DJIBOUTI/MOSCOU/PEQUIM - O secretário de Estado americano, Rex Tillerson, disse nesta sexta-feira que Donald Trump foi quem tomou, sozinho, a decisão de realizar conversas com o líder norte-coreano, Kim Jong Un. O convite de Kim a Trump provocou surpresa, numa oferta que inclui congelar os testes nucleares e de mísseis do regime norte-coreano que deixaram o mundo temeroso de uma guerra com os americanos. Trump disse estar preparado para encontrar com Kim, no que seria a primeira reunião cara a cara entre os líderes dos dois países e, possivelmente, marcaria um importante avanço na redução das tensões com Pyongyang.
— Essa é uma decisão que o próprio presidente tomou. Eu falei com ele bem cedo nesta manhã sobre essa decisão e nós tivemos uma conversa muito boa — disse Tillerson a repórteres durante visita ao Djibouti, acrescentando que serão necessárias "algumas semanas" para organizar o encontro. — O presidente Trump tem dito por algum tempo que ele estava aberto ao diálogo e que estaria disposto a encontrar com Kim quando as condições fossem certas — acrescentou.

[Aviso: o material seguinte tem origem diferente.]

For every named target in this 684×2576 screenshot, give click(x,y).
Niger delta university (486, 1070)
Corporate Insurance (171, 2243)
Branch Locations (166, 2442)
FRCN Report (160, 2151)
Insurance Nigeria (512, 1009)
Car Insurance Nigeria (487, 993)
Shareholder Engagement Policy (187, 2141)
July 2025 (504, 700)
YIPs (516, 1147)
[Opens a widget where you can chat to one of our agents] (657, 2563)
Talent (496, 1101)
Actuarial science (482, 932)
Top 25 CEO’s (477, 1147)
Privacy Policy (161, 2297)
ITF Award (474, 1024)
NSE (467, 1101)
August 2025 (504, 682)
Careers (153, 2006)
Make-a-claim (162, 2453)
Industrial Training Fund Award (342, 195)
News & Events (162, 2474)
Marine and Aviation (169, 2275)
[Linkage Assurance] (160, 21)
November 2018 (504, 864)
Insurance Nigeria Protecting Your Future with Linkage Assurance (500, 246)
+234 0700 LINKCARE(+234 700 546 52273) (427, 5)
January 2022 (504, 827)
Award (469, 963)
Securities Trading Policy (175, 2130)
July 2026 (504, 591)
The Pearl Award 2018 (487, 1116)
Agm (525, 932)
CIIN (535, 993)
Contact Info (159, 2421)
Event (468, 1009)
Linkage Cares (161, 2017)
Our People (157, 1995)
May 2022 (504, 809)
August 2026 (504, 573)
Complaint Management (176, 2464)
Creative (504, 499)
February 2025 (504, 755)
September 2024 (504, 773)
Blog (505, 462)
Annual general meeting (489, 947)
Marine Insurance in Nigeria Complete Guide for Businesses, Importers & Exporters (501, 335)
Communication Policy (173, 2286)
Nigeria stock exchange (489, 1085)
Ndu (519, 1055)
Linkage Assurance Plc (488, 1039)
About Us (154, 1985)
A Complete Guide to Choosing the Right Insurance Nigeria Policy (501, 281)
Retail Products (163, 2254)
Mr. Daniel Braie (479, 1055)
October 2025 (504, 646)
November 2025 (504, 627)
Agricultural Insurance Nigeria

A abertura demonstrada pelo líder note-coreano Kim Jong-un e sua vontade de discutir seu programa nuclear surpreenderam "um pouco" os Estados Unidos e levaram o presidente Donald Trump a aceitar um encontro, admitiu Tillerson:
— O que mudou foi sua posição, e de uma forma bastante espetacular. E, muito francamente, foi um pouco surpresa para nós que se tenha mostrado tão aberto — indicou o secretário. — Acredito que seja o informe mais positivo que já recebemos não apenas sobre a vontade de Kim Jong-un, mas sobre seu desejo real de discutir.
'DIREÇÃO CERTA'
Diante da iniciativa dos líderes de Coreia do Norte e Estados Unidos de se encontrarem em maio, ainda sem local e data exata marcada, a reação pública de países envolvidos na disputa na Península Coreana foi positiva. A decisão veio dias após as duas Coreias concordarem em realizar uma cúpula com uma reunião com os dois respectivos presidentes em abril.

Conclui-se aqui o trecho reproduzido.